Does Low Lighting Mean Low-Tech?
Not necessarily. Low-tech tanks often use minimal filtration and a different substrate than usual. If you’re still running standard filters and using a nutrient-filled substrate like Flourite, then you’re not quite a low-tech tank.
What’s the Main Difference in a Low Light Tank?
Tanks with low lighting grow much slower and use less CO2 than required in most planted tanks. Running a CO2 generator can actually be hazardous for gilled fish since it displaces oxygen content in the water without replacing as much of it.
How Much CO2 Can I Run in a Low-Light Tank?
Tanks with low lighting grow much slower and use less CO2 than required in most planted tanks. Running a CO2 generator can actually be hazardous for gilled fish since it displaces oxygen content in the water.
Are There Any Colored Plants That Grow in Low Light Conditions?
Many plants will grow; it’s whether or not they’ll maintain their red or bronze coloration that’s in question. The chemicals which create the pigments are less efficient than chlorophyll at taking in light so the plants will often turn green. Those which don’t may die over time, or simply exhibit unsightly growth patterns.
How Do I Know if a Plant Isn’t Doing Well in a Low Light Planted Aquarium?
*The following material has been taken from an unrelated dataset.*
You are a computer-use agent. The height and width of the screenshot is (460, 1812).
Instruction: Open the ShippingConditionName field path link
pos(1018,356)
Watch the growth patterns. Plants that are light-starved will tend to stretch in between their growth nodes. If you have a Ludwigia sp. that looks sparse, for instance, and is stretching over an inch between leaf clusters… it’s not doing well. Plants won’t achieve the tight growth you see in high-tech tanks, but good low light plants will remain full-looking.
Should I Fertilize My Low Light Planted Tank?
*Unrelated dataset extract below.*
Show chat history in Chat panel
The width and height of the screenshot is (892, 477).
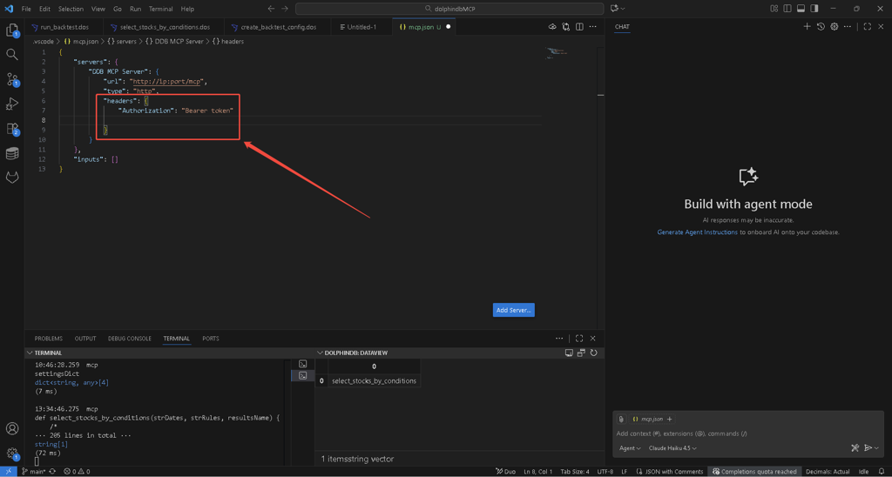click(821, 27)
I prefer slower methods of fertilization for low-light tanks. Root tabs are an excellent choice for larger plants. Using products like Excel Flourish can be dicey, go with about half of what’s recommended for your tank size on the bottle with any liquid fertilizer. Too much water fertilizer can cause a nitrate spike.
Thrive With Less Light
The key to running a successful aquarium with lower lighting is a wise plant choice. As long as you’re thinking ahead, you can create a successful and beautiful tank. Finding the best low light aquarium plants can be a chore. Still, there’s far more variety available than most people think.